• Records drawn from a dataset:
============================================================
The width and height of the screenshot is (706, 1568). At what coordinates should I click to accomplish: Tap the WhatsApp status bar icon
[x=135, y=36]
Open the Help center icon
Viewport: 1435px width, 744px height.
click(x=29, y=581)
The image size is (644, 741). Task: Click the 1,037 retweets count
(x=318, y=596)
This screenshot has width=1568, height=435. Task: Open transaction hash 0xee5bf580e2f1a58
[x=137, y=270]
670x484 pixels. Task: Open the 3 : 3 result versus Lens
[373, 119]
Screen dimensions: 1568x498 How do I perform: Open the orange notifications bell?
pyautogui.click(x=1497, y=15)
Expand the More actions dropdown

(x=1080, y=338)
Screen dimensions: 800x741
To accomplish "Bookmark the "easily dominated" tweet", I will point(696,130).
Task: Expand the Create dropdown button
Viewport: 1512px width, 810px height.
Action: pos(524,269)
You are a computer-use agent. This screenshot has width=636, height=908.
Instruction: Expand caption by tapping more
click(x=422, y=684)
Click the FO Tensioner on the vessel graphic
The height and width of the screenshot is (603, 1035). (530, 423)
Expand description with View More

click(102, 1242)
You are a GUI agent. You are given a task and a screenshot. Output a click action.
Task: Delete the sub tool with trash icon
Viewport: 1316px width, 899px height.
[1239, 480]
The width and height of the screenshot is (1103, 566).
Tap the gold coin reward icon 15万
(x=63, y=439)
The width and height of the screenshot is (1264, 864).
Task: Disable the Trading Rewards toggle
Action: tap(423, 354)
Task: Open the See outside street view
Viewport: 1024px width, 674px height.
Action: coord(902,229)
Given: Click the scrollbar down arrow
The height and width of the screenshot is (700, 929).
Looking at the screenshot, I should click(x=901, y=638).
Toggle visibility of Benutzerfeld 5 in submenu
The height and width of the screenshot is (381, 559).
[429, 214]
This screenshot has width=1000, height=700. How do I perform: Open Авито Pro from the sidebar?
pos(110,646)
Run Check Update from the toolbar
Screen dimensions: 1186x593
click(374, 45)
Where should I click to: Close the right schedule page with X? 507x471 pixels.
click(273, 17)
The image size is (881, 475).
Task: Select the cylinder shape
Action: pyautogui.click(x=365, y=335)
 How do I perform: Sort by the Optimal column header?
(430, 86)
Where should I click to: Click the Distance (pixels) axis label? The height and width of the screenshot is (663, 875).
============================================================
• Problem description:
Every line in the data above that includes the word "agent" should be copied.

• Expected output:
You are a computer-use agent. This screenshot has width=636, height=908.
You are a GUI agent. You are given a task and a screenshot. Output a click action.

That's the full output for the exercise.